* _What to produce_
Keeping every word the same, give again only the lines from the one with "Task: Click the" through the end of the data, both included, and leave every picture out.

* _Data_
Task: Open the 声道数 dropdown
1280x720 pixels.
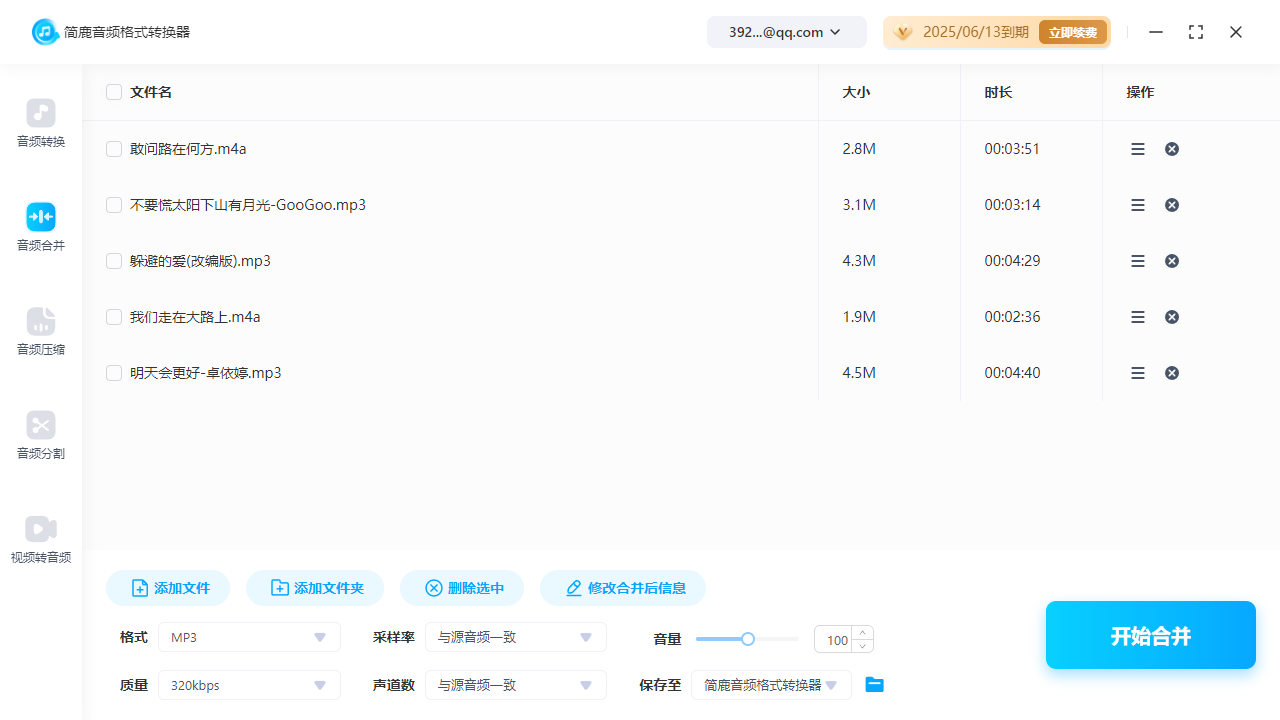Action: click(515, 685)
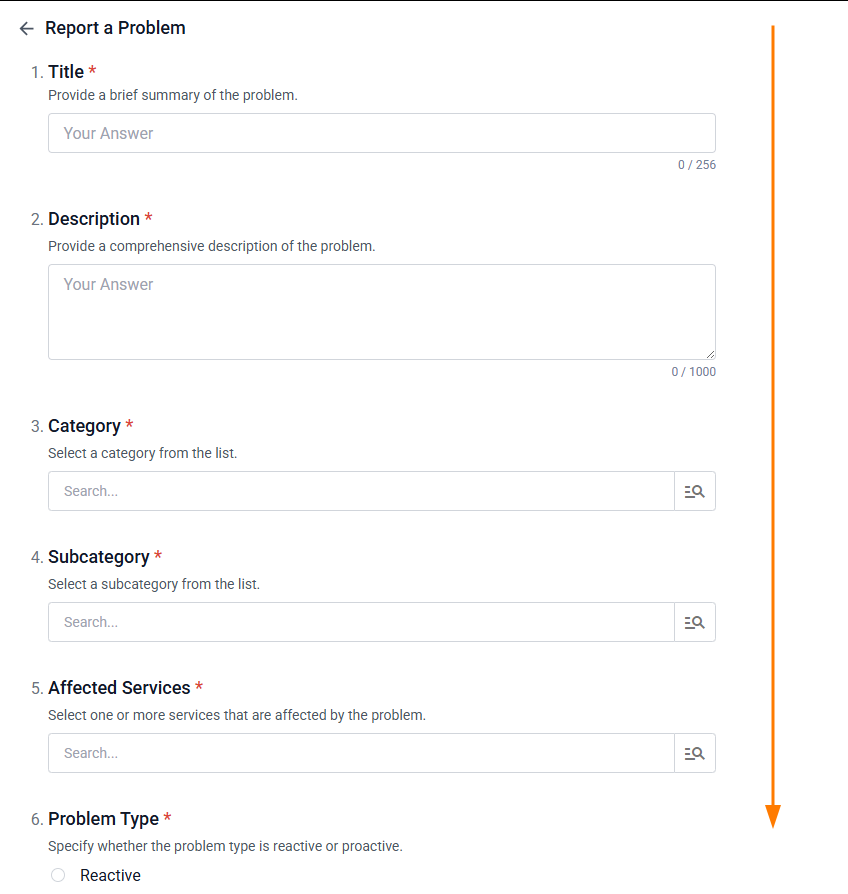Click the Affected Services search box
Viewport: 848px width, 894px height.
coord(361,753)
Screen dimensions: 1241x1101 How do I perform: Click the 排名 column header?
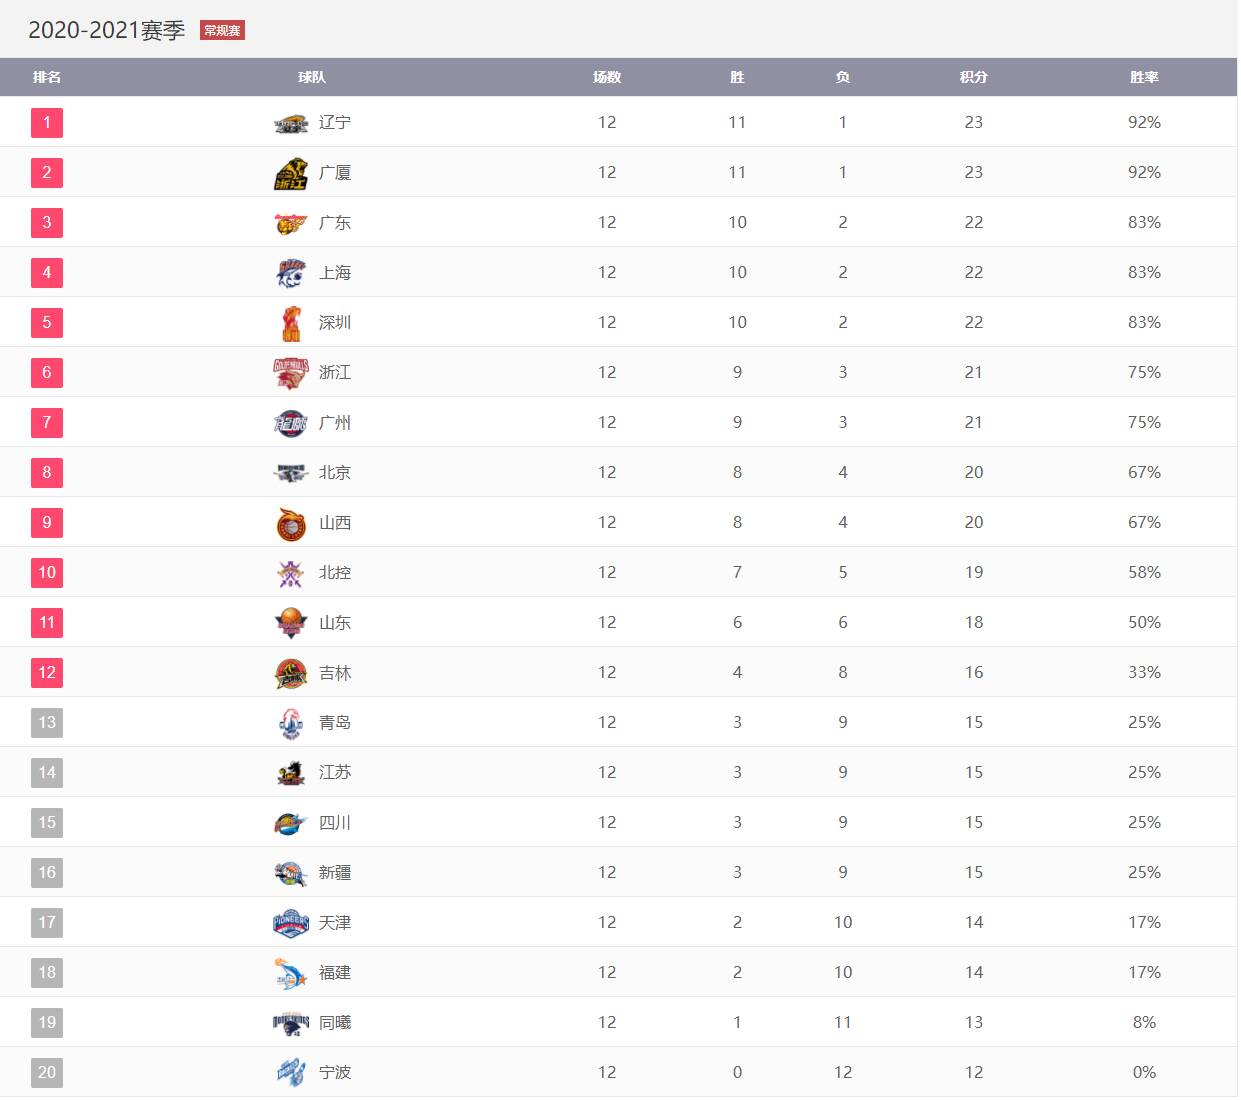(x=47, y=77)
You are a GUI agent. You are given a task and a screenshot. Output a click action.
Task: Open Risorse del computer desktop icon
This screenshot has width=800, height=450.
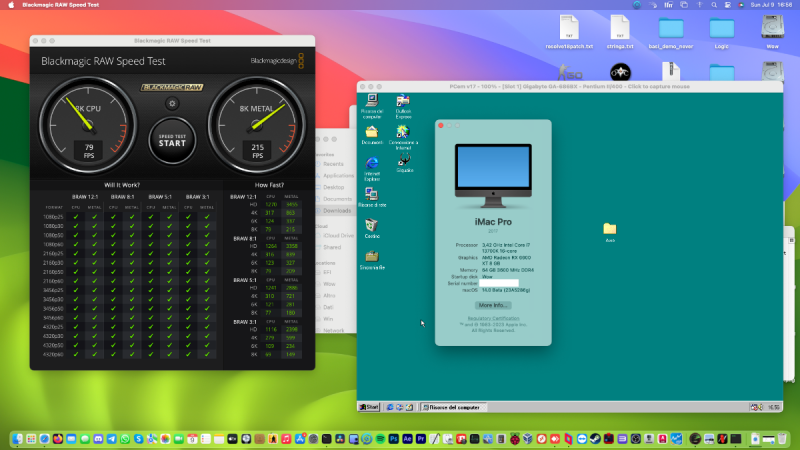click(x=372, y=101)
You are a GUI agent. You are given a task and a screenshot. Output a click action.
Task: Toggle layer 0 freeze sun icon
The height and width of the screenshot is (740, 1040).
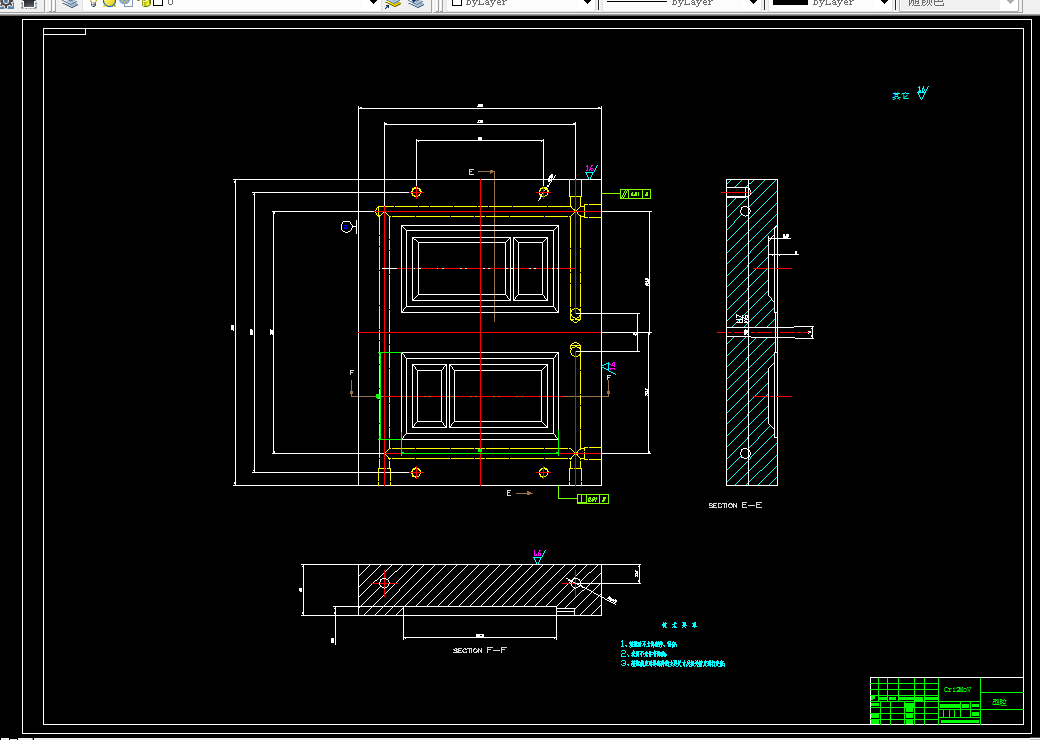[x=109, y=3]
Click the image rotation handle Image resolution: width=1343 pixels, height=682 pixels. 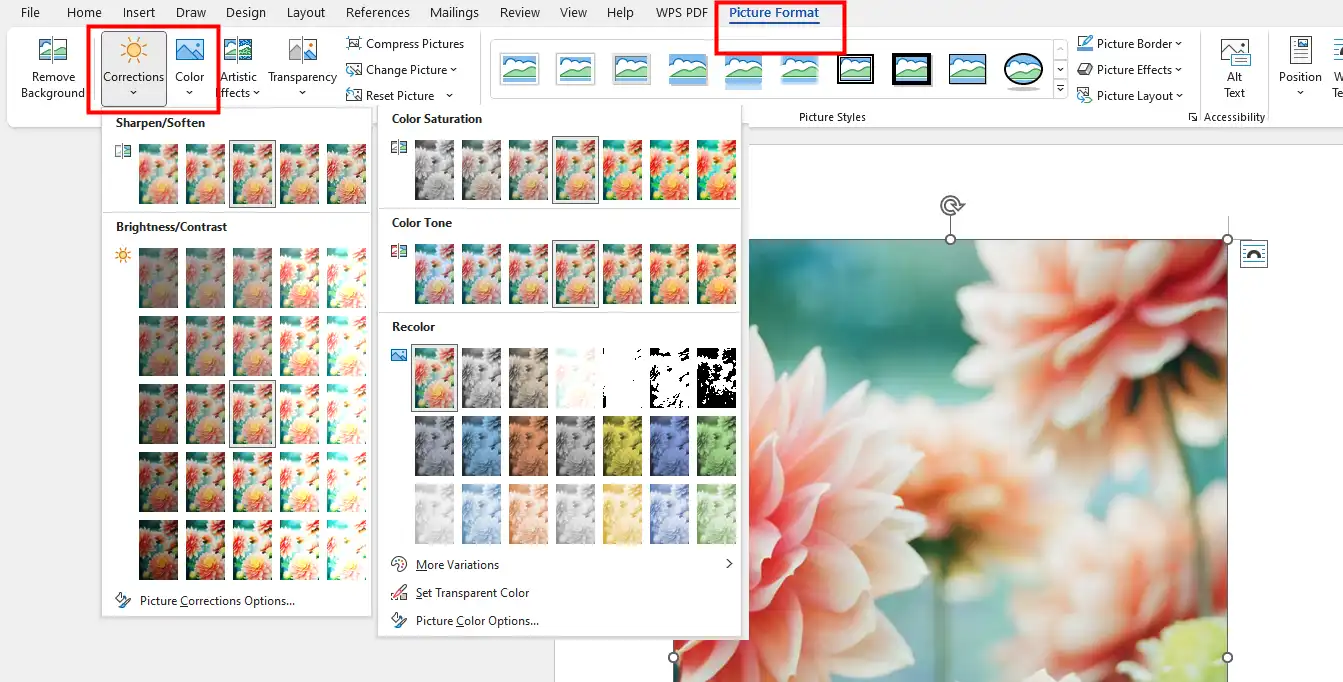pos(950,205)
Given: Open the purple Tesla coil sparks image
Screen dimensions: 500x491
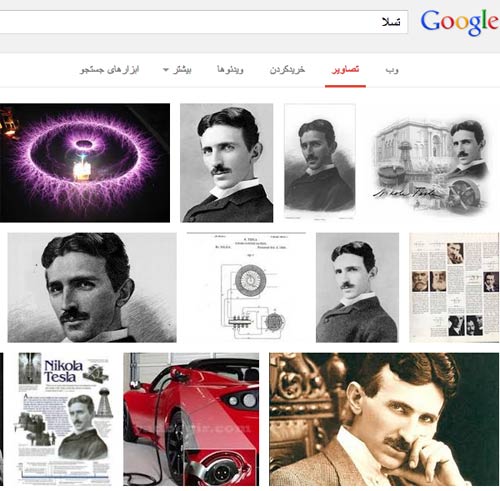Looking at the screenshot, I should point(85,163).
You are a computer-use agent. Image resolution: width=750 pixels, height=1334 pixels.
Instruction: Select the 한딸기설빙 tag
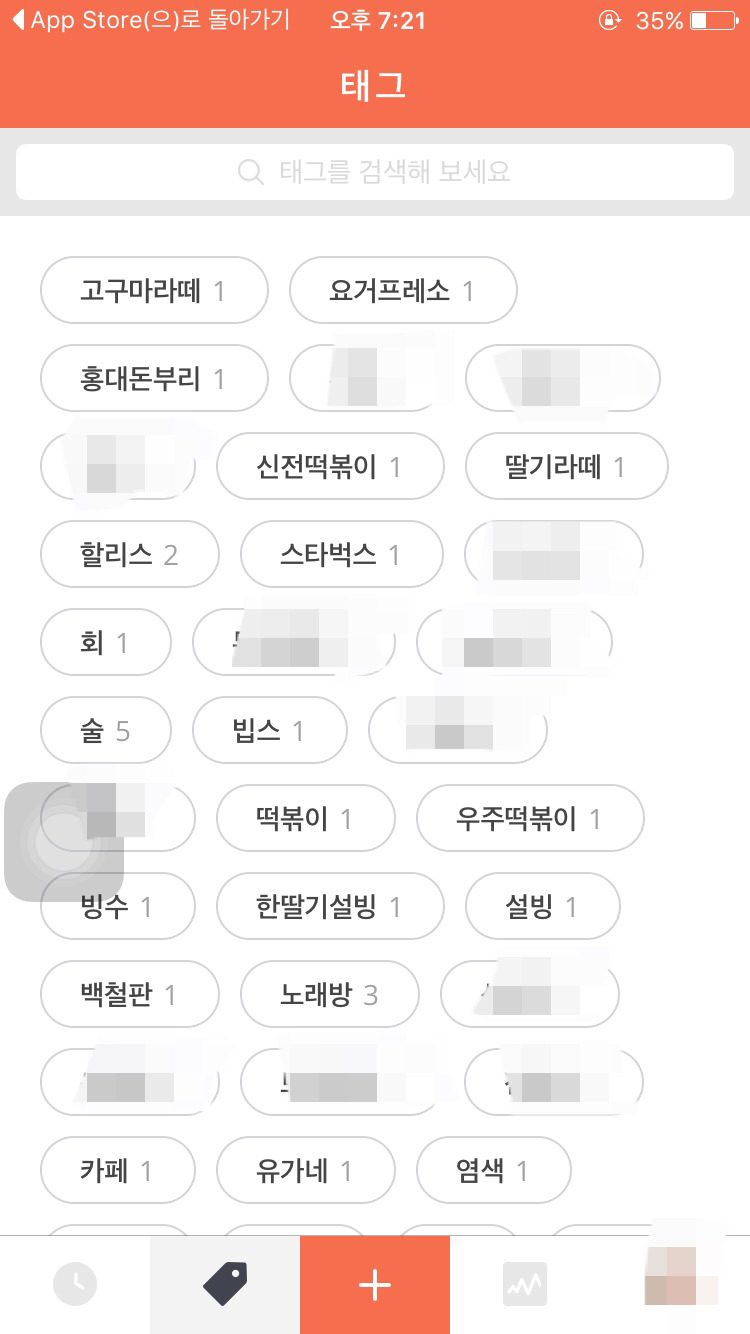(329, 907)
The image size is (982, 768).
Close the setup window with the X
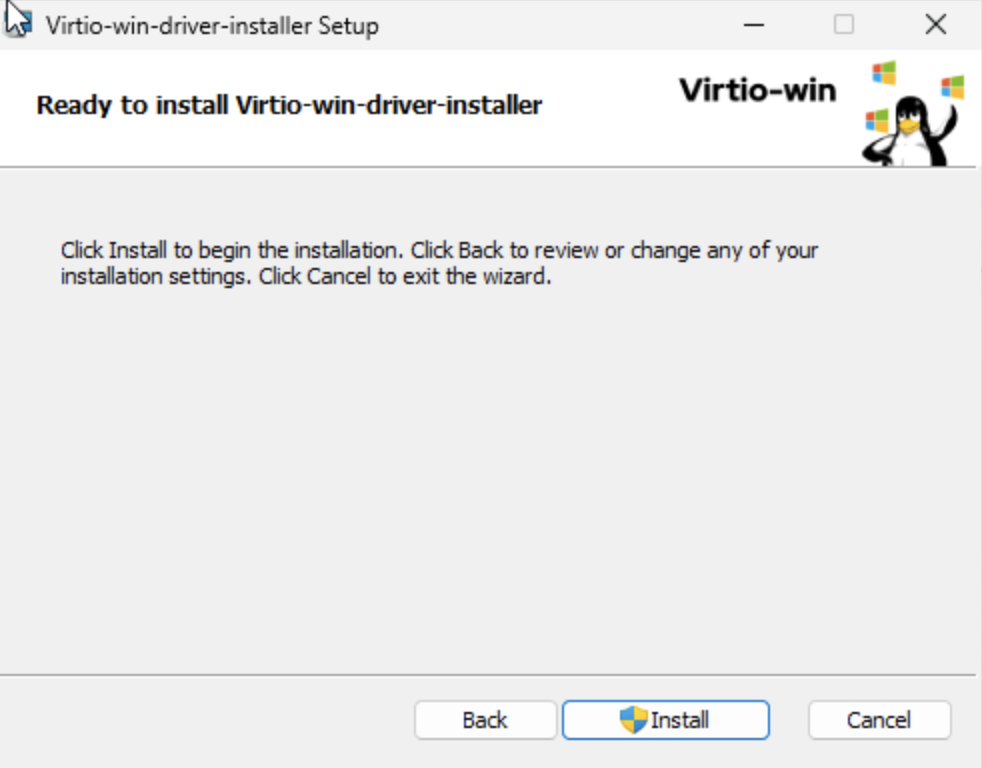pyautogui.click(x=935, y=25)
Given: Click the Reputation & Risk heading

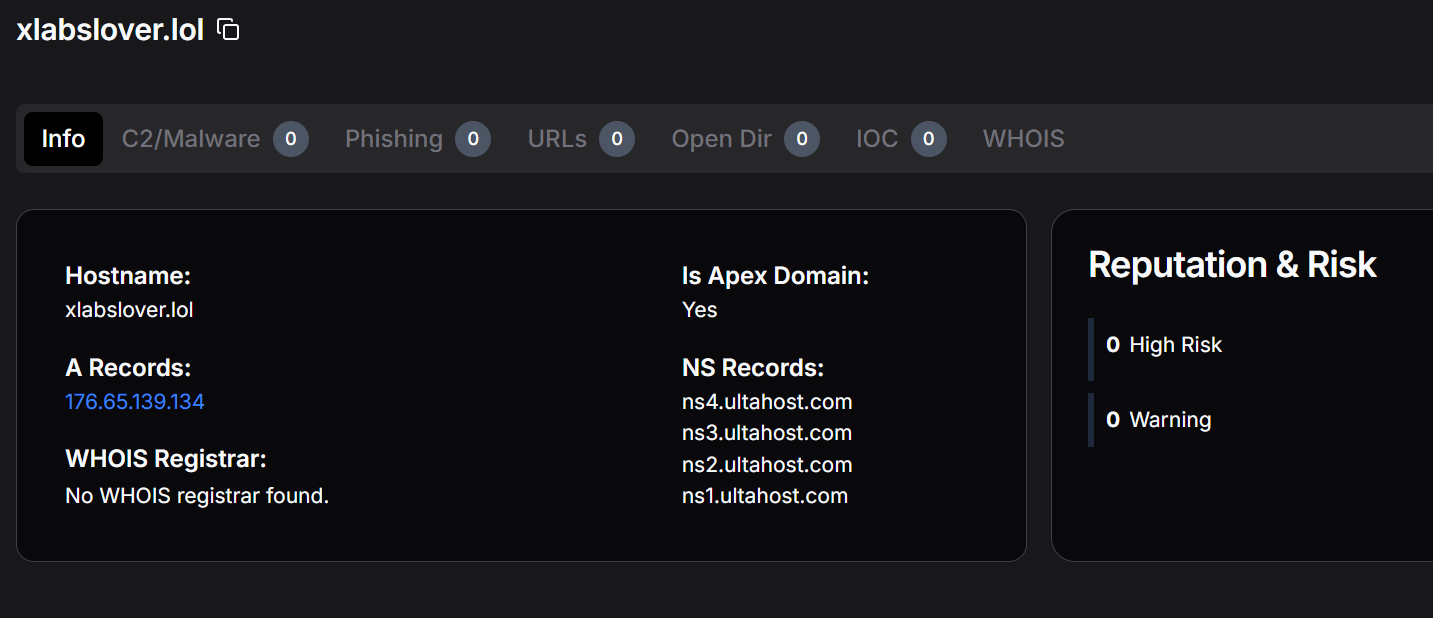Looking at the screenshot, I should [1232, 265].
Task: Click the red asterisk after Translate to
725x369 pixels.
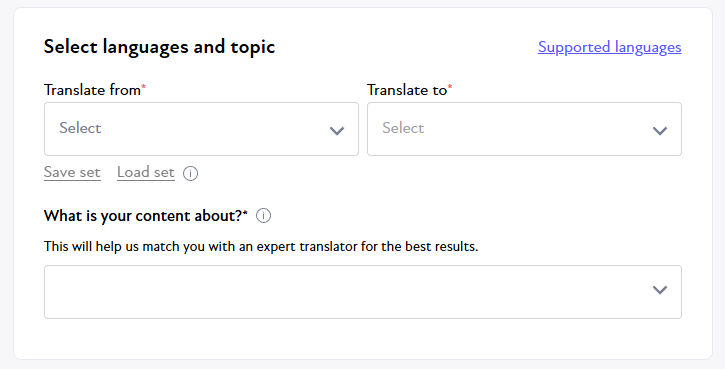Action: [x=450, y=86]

* _Solution to this problem_
Task: Click the red asterisk after Translate to
725x369 pixels.
Action: [x=450, y=86]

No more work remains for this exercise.